Problema Solution

Kylie is about to play Aidan in the best two-out-of three at horse. If the probability that Kylie wins an individual game against Aidan is 35%, what is the probability that Kylie will win? Express your answer as a percent rounded to the nearest tenth.
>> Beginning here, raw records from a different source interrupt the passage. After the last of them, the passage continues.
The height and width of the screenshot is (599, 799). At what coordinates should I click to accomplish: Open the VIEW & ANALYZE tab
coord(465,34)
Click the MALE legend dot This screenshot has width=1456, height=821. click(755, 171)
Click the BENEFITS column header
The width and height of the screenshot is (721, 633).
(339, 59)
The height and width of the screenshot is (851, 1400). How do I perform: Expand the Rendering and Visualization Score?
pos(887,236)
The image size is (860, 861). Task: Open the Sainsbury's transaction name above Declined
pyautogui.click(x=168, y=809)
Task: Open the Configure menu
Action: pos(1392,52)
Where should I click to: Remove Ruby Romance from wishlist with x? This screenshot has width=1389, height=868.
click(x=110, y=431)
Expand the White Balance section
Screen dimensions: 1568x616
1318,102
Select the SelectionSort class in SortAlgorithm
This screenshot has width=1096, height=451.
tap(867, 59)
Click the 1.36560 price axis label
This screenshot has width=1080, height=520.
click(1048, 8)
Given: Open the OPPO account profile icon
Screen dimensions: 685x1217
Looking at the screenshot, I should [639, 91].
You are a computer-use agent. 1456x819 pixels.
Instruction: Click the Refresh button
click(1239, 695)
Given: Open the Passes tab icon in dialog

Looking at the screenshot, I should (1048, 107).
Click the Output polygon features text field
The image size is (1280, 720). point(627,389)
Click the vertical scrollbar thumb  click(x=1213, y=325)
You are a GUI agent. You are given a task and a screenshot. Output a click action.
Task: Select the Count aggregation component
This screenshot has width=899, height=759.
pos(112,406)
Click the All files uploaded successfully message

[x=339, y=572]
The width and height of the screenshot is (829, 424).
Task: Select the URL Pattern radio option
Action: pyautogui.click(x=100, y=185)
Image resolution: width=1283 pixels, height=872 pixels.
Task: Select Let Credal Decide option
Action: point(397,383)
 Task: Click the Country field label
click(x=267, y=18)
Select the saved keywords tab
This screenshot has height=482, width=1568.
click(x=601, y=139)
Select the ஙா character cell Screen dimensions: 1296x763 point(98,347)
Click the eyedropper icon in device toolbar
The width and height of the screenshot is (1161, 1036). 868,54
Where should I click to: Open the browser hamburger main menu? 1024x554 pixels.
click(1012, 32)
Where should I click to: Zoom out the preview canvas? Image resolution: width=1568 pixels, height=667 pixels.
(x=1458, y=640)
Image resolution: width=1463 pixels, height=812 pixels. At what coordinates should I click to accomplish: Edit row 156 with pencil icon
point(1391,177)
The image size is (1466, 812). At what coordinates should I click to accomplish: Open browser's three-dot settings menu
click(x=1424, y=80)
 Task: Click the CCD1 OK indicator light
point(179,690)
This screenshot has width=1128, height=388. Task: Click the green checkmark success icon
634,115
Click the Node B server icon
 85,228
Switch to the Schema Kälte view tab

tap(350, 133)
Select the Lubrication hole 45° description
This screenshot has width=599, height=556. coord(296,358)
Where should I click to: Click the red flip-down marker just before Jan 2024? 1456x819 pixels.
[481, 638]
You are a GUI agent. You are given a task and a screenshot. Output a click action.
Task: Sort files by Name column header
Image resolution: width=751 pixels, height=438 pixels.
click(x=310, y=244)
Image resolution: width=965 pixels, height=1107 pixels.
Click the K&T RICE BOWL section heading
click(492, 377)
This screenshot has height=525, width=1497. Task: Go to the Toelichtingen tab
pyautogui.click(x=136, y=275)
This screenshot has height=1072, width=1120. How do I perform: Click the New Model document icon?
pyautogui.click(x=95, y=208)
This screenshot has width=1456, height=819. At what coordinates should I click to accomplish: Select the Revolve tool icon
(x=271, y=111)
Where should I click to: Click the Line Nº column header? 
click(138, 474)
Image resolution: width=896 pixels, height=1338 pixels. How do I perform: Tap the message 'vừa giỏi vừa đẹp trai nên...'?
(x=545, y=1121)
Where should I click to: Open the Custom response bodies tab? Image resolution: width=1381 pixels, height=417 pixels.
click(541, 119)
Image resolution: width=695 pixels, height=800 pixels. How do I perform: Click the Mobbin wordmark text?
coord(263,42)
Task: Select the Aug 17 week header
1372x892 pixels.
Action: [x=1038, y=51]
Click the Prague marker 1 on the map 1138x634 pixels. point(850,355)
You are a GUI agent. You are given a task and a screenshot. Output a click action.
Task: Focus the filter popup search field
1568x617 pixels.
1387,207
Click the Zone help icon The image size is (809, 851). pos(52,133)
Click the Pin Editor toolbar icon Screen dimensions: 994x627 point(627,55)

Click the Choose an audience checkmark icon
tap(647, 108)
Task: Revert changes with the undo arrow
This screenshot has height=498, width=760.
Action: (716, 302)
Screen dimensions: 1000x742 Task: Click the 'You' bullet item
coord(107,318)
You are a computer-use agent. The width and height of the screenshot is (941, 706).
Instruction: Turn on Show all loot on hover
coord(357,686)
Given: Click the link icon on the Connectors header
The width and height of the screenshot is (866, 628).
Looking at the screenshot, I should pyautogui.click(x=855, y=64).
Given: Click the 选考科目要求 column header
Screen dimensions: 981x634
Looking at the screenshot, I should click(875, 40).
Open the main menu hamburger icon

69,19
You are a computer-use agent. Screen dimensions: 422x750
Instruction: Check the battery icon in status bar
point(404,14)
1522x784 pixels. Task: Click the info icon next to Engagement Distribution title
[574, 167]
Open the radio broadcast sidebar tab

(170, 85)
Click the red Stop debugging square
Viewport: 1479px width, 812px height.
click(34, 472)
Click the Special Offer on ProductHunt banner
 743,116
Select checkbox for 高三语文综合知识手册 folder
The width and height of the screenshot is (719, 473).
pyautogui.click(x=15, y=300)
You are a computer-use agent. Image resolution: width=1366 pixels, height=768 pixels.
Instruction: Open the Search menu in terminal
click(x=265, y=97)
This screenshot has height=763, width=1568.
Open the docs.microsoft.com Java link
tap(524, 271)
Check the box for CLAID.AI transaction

Answer provided by our tutors

the probability that Kylie wins an individual game against Aidan is 35%:


P(K) = 0.35


P(A) = 1 - 0.35


P(A) = 0.65 is the probability that Aidan wins


we will assume that there is not tie, either Kyle or Aidam wins an individual game.


let denote with:


K = Kylie wins an individual game


A = Aidan wins an individual game


Kylie is the winner is he wins at least 2 out of 3 games that is if the following events happen


KKA, KAK, AKK, KKK


P(KKA) = P(KAK) = P(AKK) = P(K)P(K)P(A) = 0.35*0.35*(1 - 0.35) = 0.35*0.35*0.65


P(KKK) = P(K)P(K)P(K) = 0.35*0.35*0.35 = 0.35^3


where KKA means Kyle wins the first 2 games and Aidan wins the last game, KKK mean that Kyle wins all 3 games


P(Kylie wins 2 our of 3 games) = P(KKA) + P(KAK) + P(AKK) + P(KKK) = 3*0.35*0.35*0.65 + 0.35^3


P(Kylie wins 2 our of 3 games) = 0.28175 or 28.18%.